Once you have located your active NameNode, you may cause a failure on that node. For example, you can use `kill -9 <pid of NN`\> to simulate a JVM crash. Or, you could power cycle the machine or unplug its network interface to simulate a different kind of outage. After triggering the outage you wish to test, the other NameNode should automatically become active within several seconds. The amount of time required to detect a failure and trigger a fail-over depends on the configuration of `ha.zookeeper.session-timeout.ms`, but defaults to 5 seconds.
If the test does not succeed, you may have a misconfiguration. Check the logs for the `zkfc` daemons as well as the NameNode daemons in order to further diagnose the issue.
Automatic Failover FAQ
----------------------
* **Is it important that I start the ZKFC and NameNode daemons in any particular order?**
No. On any given node you may start the ZKFC before or after its corresponding NameNode.
* **What additional monitoring should I put in place?**
You should add monitoring on each host that runs a NameNode to ensure that the
ZKFC remains running. In some types of ZooKeeper failures, for example, the
ZKFC may unexpectedly exit, and should be restarted to ensure that the system
is ready for automatic failover.
Additionally, you should monitor each of the servers in the ZooKeeper
quorum. If ZooKeeper crashes, then automatic failover will not function.
* **What happens if ZooKeeper goes down?**
If the ZooKeeper cluster crashes, no automatic failovers will be triggered.
However, HDFS will continue to run without any impact. When ZooKeeper is
restarted, HDFS will reconnect with no issues.
* **Can I designate one of my NameNodes as primary/preferred?**
No. Currently, this is not supported.

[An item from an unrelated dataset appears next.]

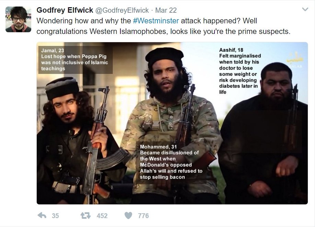View the 776 likes count
The height and width of the screenshot is (227, 315).
tap(143, 216)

Whichever NameNode is started first will
become active. You may choose to start the cluster in a specific order such
that your preferred node starts first.
* **How can I initiate a manual failover when automatic failover is configured?**
Even if automatic failover is configured, you may initiate a manual failover
using the same `hdfs haadmin` command. It will perform a coordinated
failover.
BookKeeper as a Shared storage (EXPERIMENTAL)

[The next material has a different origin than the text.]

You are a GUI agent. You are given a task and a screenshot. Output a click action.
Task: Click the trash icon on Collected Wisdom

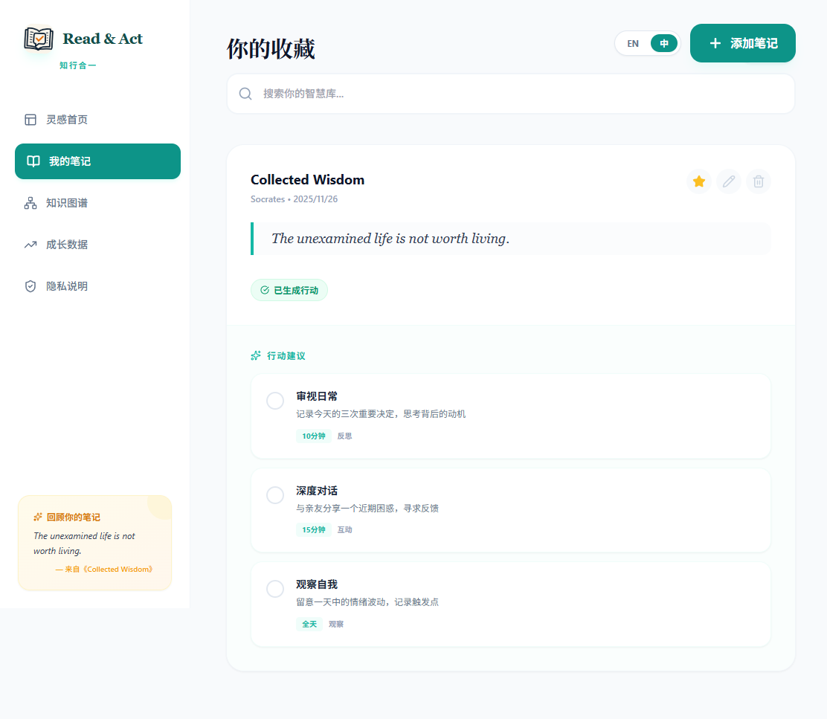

---------------------------------------------
One option for shared storage for the NameNode is BookKeeper. BookKeeper achieves high availability and strong durability guarantees by replicating edit log entries across multiple storage nodes. The edit log can be striped across the storage nodes for high performance. Fencing is supported in the protocol, i.e, BookKeeper will not allow two writers to write the single edit log.

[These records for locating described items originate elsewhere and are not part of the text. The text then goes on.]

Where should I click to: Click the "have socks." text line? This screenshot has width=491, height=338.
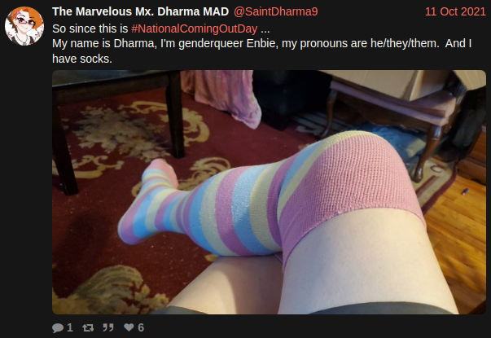82,59
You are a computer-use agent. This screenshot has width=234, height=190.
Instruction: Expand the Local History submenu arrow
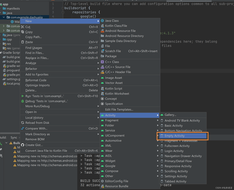98,118

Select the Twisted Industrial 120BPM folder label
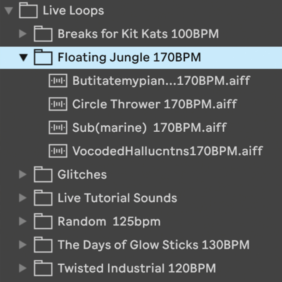[137, 268]
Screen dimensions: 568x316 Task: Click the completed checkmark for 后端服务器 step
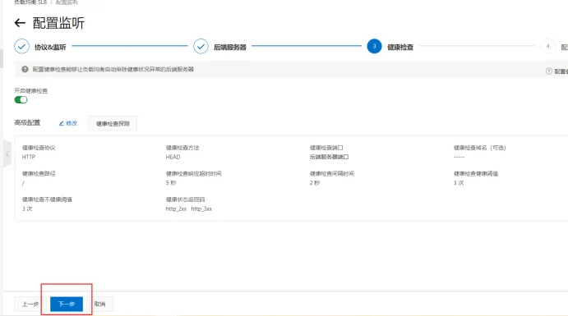(201, 46)
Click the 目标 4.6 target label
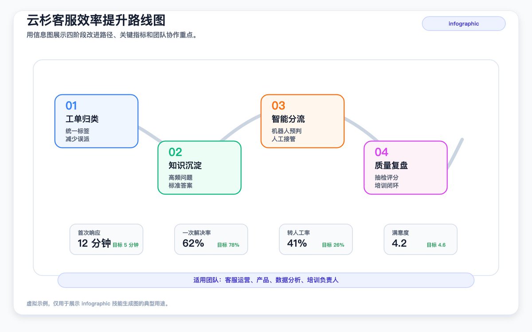532x332 pixels. pyautogui.click(x=436, y=245)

The meta data for BookKeeper is stored in ZooKeeper. In current HA architecture, a Zookeeper cluster is required for ZKFC. The same cluster can be for BookKeeper metadata.
For more details on building a BookKeeper cluster, please refer to the [BookKeeper documentation](http://zookeeper.apache.org/bookkeeper/docs/trunk/bookkeeperConfig.html )
The BookKeeperJournalManager is an implementation of the HDFS JournalManager interface, which allows custom write ahead logging implementations to be plugged into the HDFS NameNode.
* **BookKeeper Journal Manager**
To use BookKeeperJournalManager, add the following to hdfs-site.xml.
<property>
<name>dfs.namenode.shared.edits.dir</name>
<value>bookkeeper://zk1:2181;zk2:2181;zk3:2181/hdfsjournal</value>
</property>
<property>
<name>dfs.namenode.edits.journal-plugin.bookkeeper</name>
<value>org.apache.hadoop.contrib.bkjournal.BookKeeperJournalManager</value>
</property>
The URI format for bookkeeper is `bookkeeper://[zkEnsemble]/[rootZnode] [zookkeeper ensemble]`
is a list of semi-colon separated, zookeeper host:port
pairs. In the example above there are 3 servers, in the ensemble,
zk1, zk2 & zk3, each one listening on port 2181.
`[root znode]` is the path of the zookeeper znode, under which the edit log
information will be stored.
The class specified for the journal-plugin must be available in the NameNode's
classpath. We explain how to generate a jar file with the journal manager and
its dependencies, and how to put it into the classpath below.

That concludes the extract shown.